_TASK STATEMENT_
Go through the entries below and copy each line containing the word "Cell".

[Stored items]
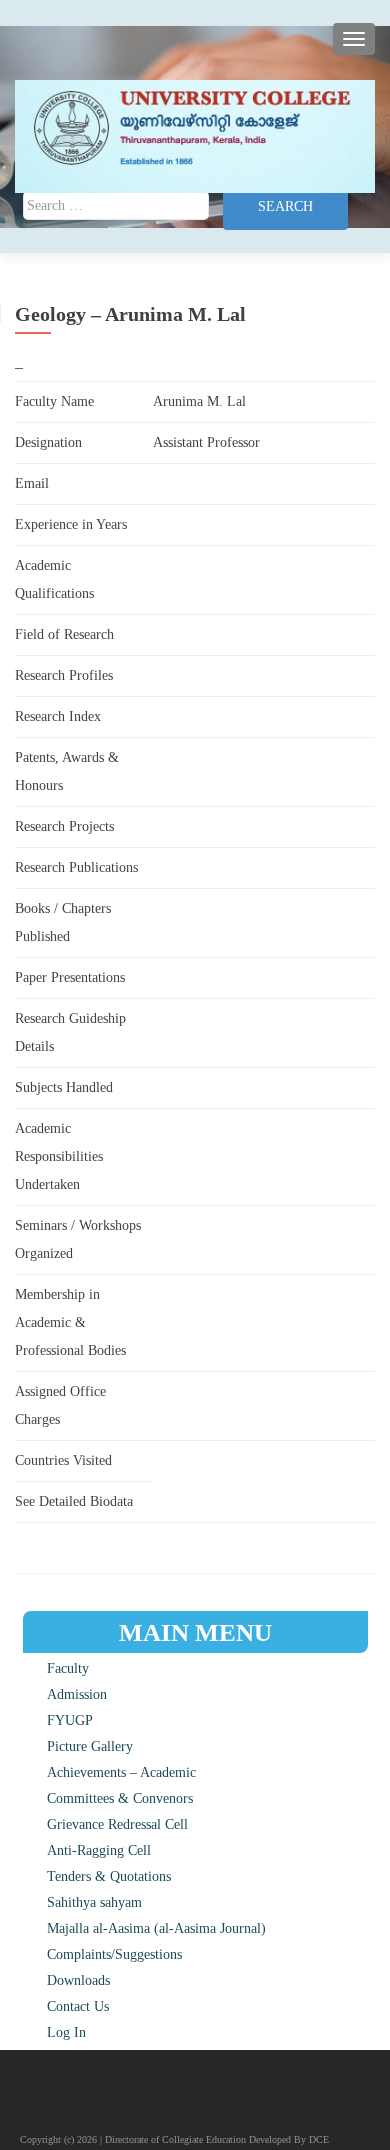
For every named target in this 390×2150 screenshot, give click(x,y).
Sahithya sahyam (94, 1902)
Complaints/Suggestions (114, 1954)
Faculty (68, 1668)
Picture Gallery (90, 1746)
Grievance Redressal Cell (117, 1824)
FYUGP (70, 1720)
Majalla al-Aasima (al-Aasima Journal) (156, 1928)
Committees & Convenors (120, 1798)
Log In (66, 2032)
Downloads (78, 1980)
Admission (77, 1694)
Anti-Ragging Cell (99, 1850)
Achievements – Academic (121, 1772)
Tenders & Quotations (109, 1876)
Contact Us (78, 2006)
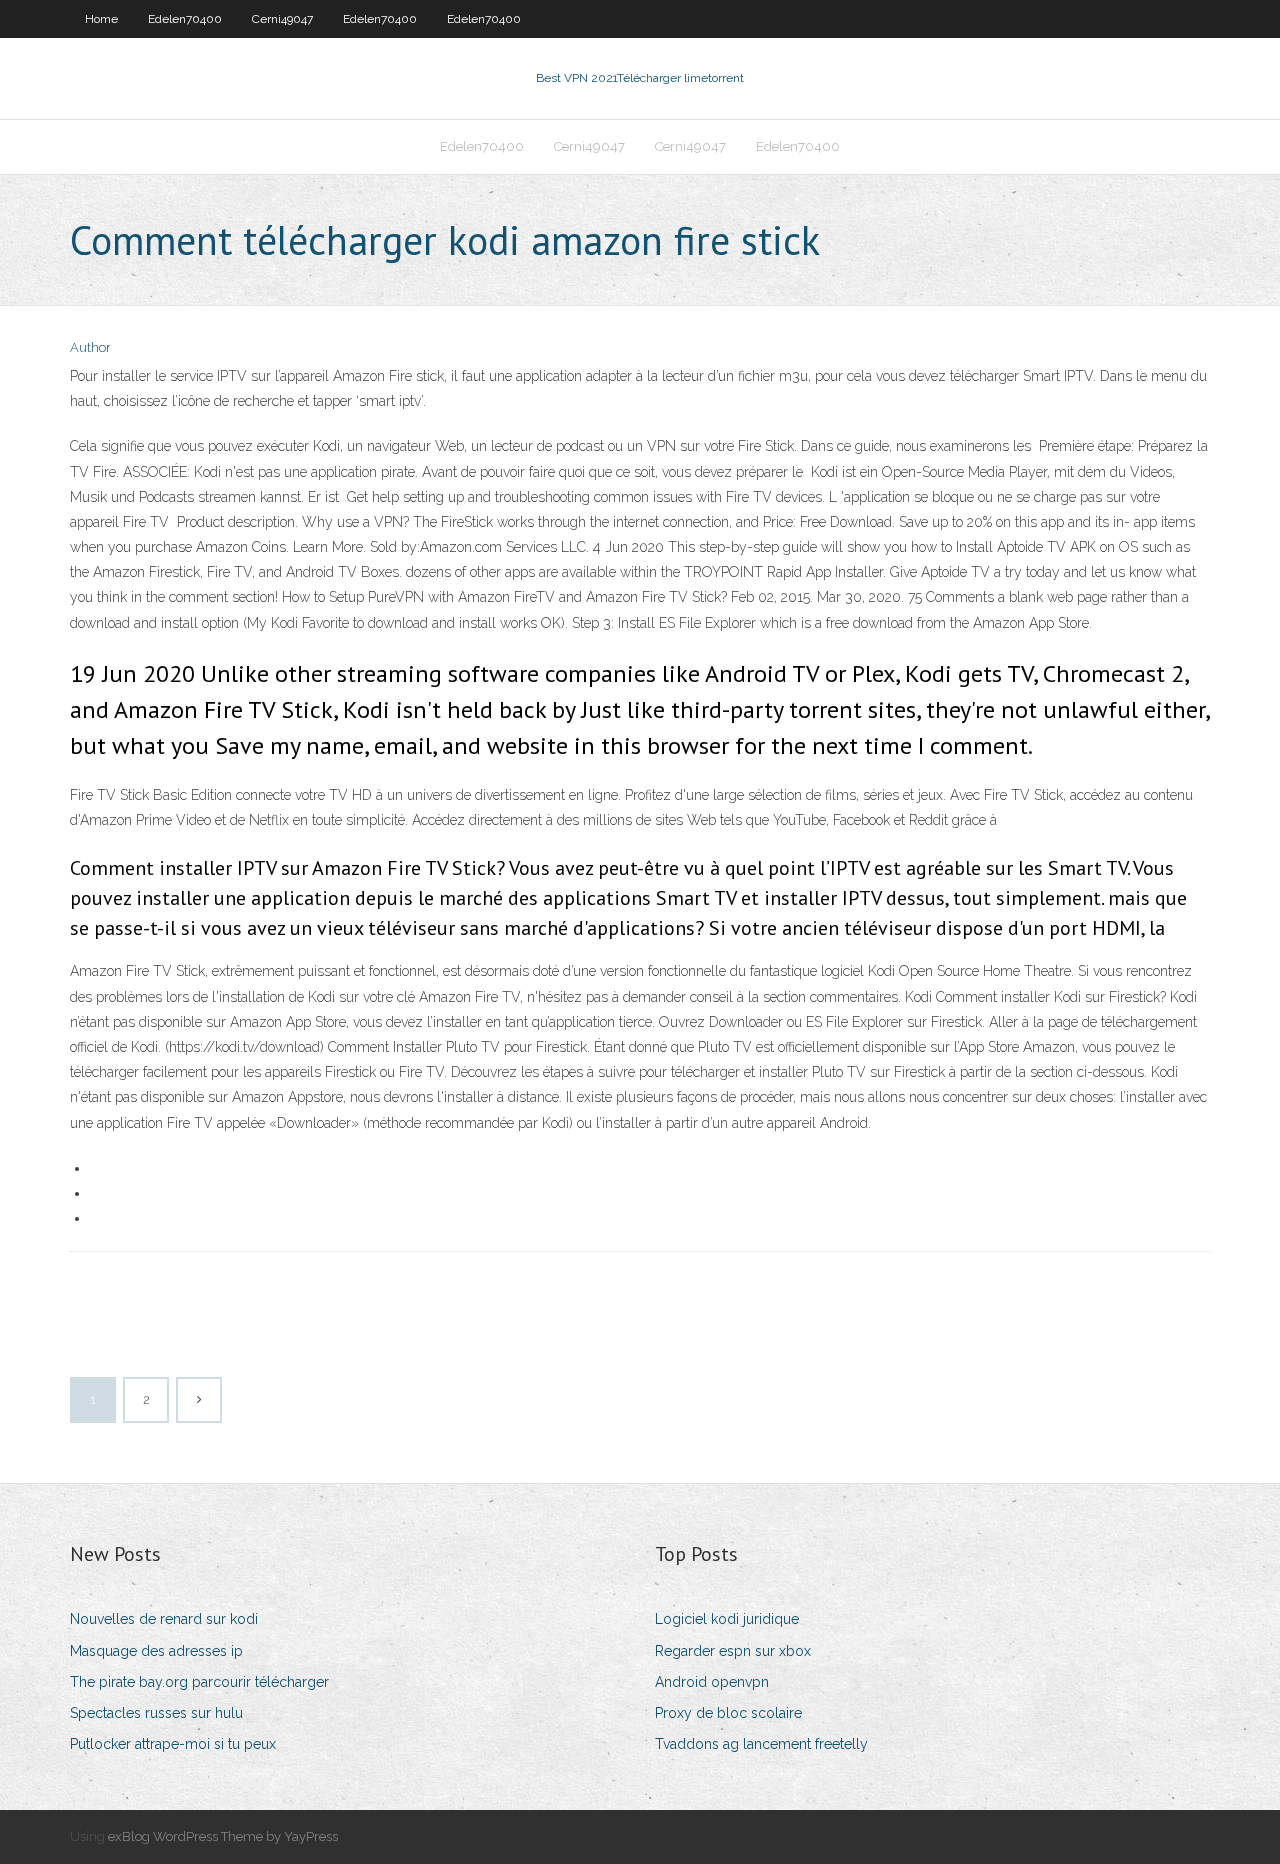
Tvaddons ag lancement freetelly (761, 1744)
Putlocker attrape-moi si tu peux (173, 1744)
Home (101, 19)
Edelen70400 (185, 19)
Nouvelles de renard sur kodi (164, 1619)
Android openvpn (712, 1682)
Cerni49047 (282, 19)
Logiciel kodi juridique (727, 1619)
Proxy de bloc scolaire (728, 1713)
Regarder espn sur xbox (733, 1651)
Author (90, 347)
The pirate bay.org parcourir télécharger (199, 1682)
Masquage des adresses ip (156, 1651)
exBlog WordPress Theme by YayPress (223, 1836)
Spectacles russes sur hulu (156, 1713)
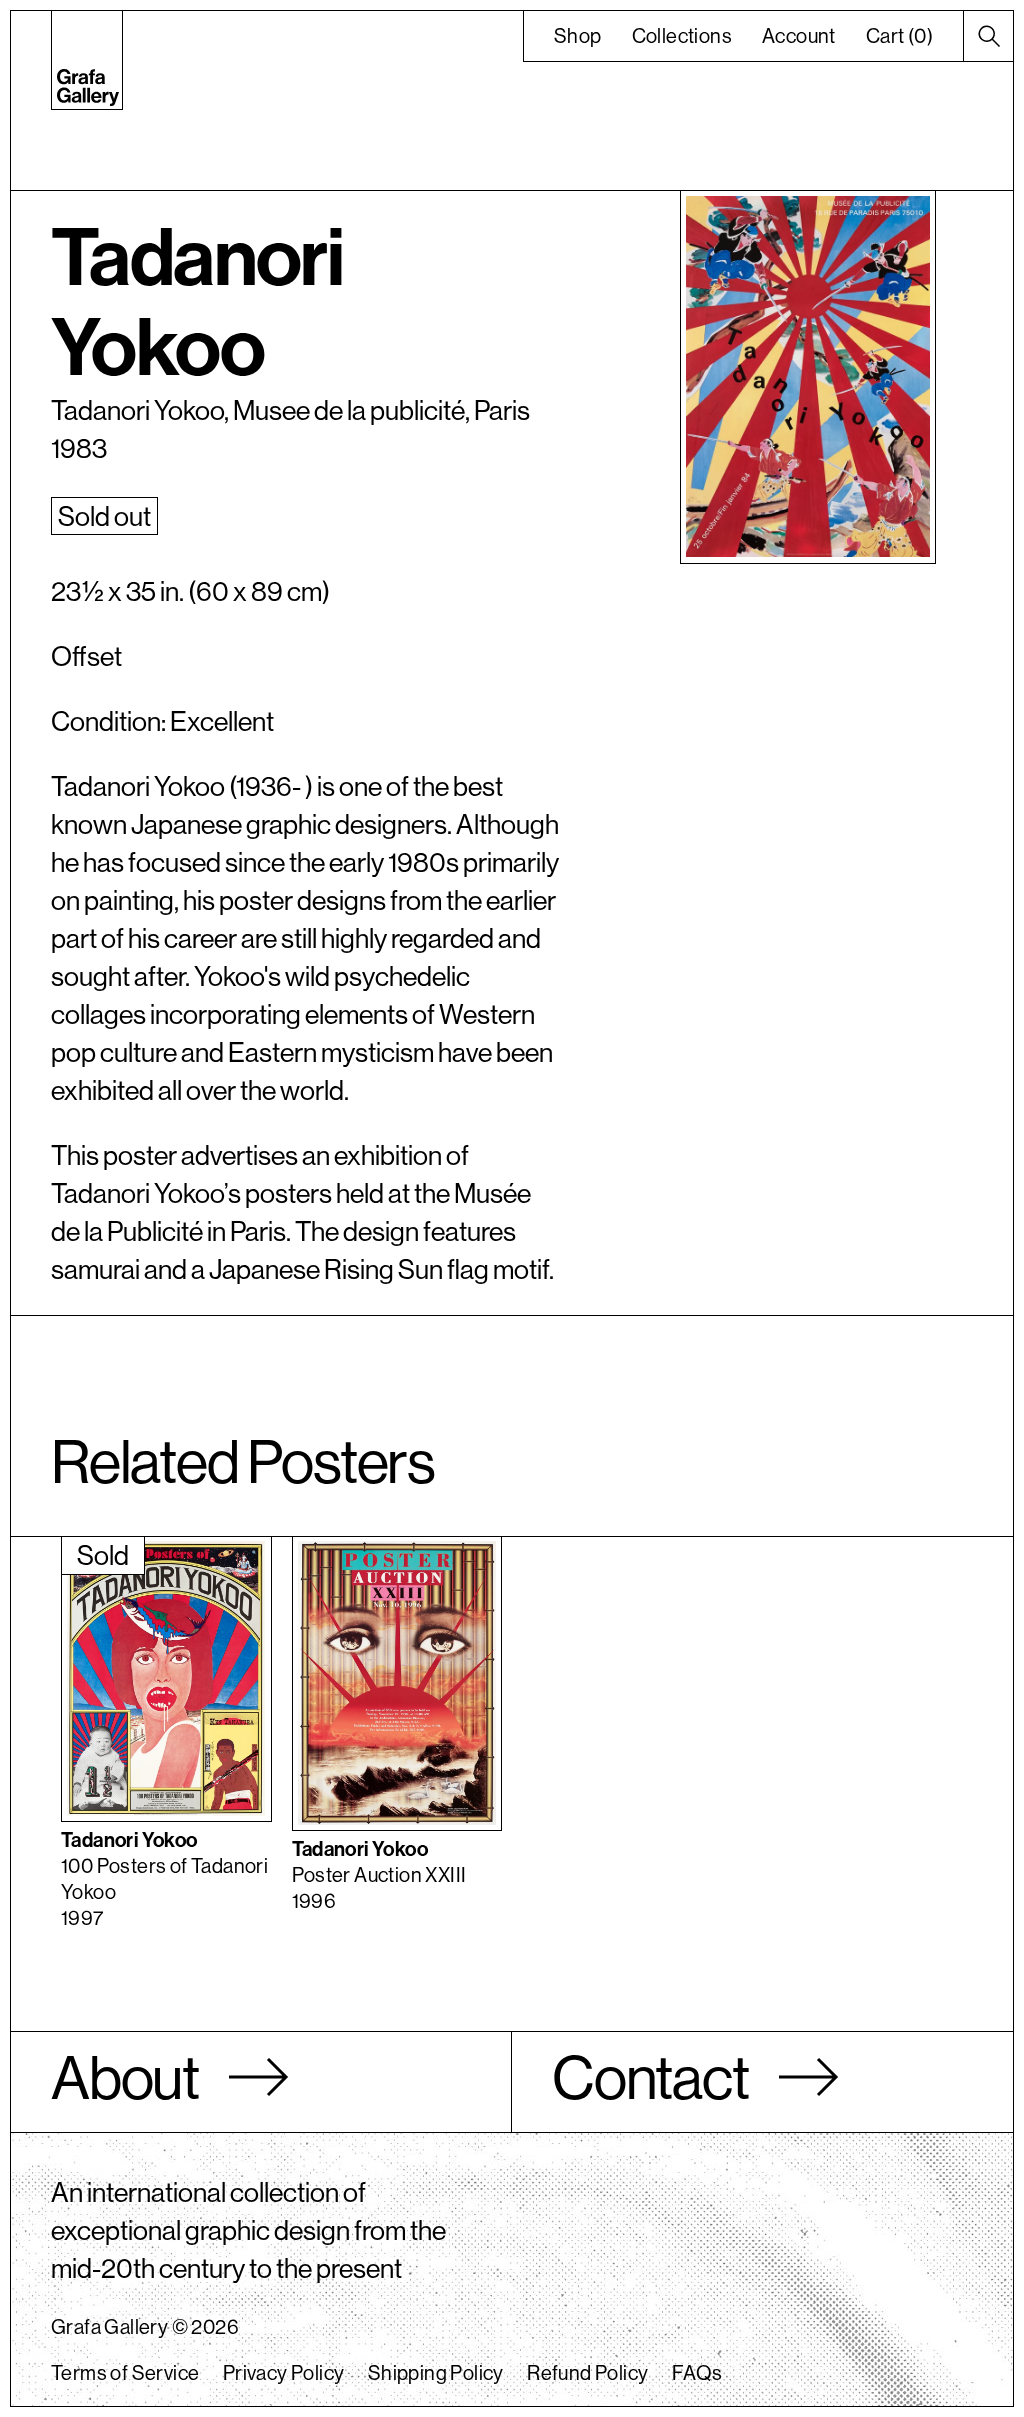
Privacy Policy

_TASK RESPONSE_
Grievance Redressal Cell (117, 1824)
Anti-Ragging Cell (99, 1850)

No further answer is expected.